Denn die Forscher können die mRNA, also das Herzstück der Vakzine, sehr leicht und zudem zielgerichtet verändern. So könnte man die in der Vakzine enthaltene mRNA an genau den Stellen verändern, die auch bei den neuen Virusvarianten mutiert sind. Die «Verpackung» der mRNA im Impfstoff bliebe gleich. Danach müsste man einige wenige Menschen mit der angepassten Vakzine impfen und nach vier bis sechs Wochen die in ihnen zirkulierenden Antikörper isolieren. Mit diesen würde man dann testen, ob sie wie gewünscht die neue Virusvariante neutralisieren.
Ebenfalls einfach machbar wäre auch eine Kombivakzine, die zwei unterschiedliche mRNA-Moleküle enthält: eine Vorlage für die «alte» und eine für die neue Sars-CoV-2-Variante, erklären die Experten. Das würde mehr Personen schützen, solange beide Virusvarianten zirkulieren. Der Herstellungsprozess für den Impfstoff bliebe dabei gleich. Wenn man zudem die Menge an mRNA pro Impfung nicht erhöhe, müsste man wahrscheinlich auch keine neuen Dosierungsstudien durchführen.
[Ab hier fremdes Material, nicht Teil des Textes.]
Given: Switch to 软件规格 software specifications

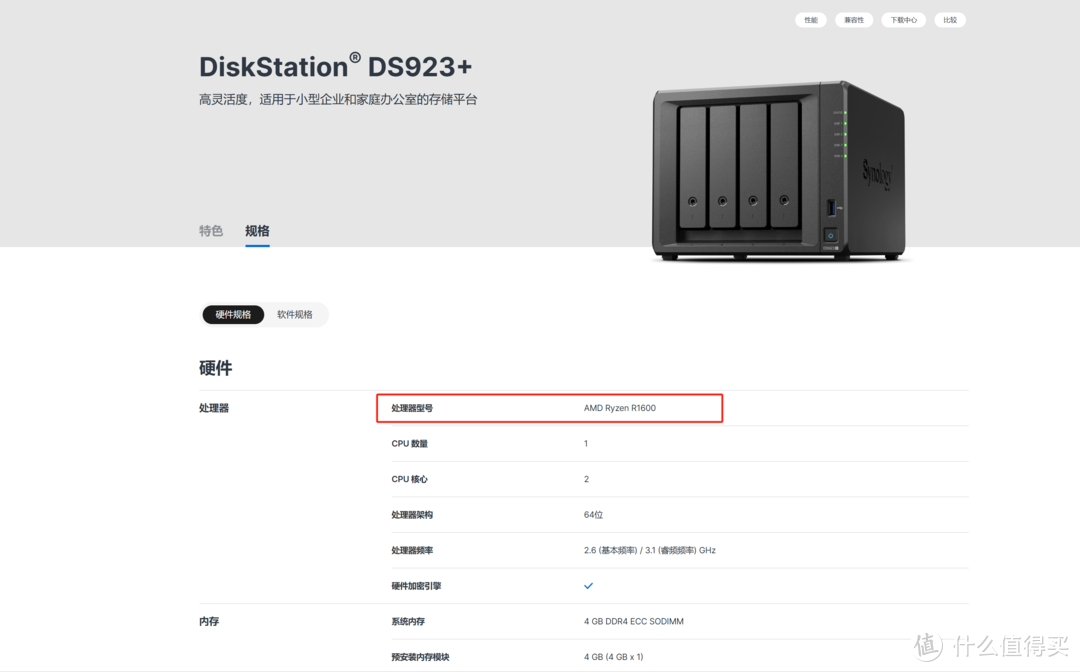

Zwar macht eine Änderung einen Impfstoff zu einem neuen Produkt, das eine neue Prüfung erfordert. Aber Experten gehen davon aus, dass nicht mehr das komplette Studienprogramm – wie für eine völlig neue Vakzine – durchgeführt werden muss. Dann könnte eine angepasste Vakzine innert weniger Monate zur Verfügung stehen. Sowohl der Chefwissenschafter von Moderna als auch ein Mitarbeiter der amerikanischen Zulassungsbehörde FDA teilten kürzlich mit, dass sie keine Notwendigkeit für die aufwendige Phase III-Studie mit einigen zehntausend Probanden sähen. Der Chef des Paul-Ehrlich-Instituts, der deutschen Zulassungsbehörde, äusserte sich ähnlich: Aus regulatorischer Sicht könnte ein reduziertes Anforderungsprogramm zur Zulassung solcher neuer Impfstoffe auf Basis zugelassener, vergleichbarer Impfstoffe genügen. Die europäische Zulassungsbehörde EMA ebenso wie Swissmedic halten sich hier noch bedeckt.